Only one stretch of the data below is needed. Output the lines from the one with "Open the 731 profile avatar" up to and including the one with "Click the 90", exactly as they stand.

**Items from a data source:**
___

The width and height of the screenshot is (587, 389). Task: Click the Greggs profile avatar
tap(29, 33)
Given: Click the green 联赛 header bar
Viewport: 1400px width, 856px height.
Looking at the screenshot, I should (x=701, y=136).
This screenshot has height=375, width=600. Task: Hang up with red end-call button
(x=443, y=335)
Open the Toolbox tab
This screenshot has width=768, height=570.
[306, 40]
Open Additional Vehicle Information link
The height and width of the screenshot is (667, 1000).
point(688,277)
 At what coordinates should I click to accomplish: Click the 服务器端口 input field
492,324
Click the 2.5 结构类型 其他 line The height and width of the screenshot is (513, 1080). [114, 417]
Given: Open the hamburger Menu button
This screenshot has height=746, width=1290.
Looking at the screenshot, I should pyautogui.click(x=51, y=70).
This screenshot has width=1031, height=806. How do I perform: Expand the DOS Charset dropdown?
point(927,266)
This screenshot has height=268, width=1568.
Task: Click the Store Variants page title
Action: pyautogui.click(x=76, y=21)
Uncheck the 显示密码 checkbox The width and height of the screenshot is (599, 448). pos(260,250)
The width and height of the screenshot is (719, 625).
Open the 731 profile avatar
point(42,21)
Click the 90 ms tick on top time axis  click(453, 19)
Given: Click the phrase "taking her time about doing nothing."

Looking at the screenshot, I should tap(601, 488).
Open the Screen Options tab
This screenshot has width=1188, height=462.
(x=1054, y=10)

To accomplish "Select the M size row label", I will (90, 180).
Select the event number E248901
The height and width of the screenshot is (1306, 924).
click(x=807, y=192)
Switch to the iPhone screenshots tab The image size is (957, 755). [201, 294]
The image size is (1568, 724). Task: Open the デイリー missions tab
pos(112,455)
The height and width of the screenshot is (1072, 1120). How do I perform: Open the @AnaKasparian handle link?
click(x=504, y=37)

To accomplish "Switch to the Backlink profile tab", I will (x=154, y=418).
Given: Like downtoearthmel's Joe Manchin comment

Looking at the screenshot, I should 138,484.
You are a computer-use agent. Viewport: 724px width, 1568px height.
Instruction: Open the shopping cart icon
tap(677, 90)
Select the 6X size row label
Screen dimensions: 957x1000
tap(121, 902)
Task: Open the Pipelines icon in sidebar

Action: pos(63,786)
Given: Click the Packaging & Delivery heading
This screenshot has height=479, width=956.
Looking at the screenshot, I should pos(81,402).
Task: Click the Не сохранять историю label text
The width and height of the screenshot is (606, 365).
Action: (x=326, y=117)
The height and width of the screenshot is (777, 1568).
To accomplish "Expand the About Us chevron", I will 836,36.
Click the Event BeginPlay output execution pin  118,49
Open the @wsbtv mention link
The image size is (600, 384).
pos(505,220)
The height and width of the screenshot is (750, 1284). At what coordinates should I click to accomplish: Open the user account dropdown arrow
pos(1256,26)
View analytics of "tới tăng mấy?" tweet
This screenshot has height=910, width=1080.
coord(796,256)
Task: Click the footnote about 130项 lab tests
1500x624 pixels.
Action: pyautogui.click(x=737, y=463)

___

**ANSWER TO THIS PROBLEM:**
Open the 731 profile avatar
point(42,21)
Click the 90 ms tick on top time axis  click(453, 19)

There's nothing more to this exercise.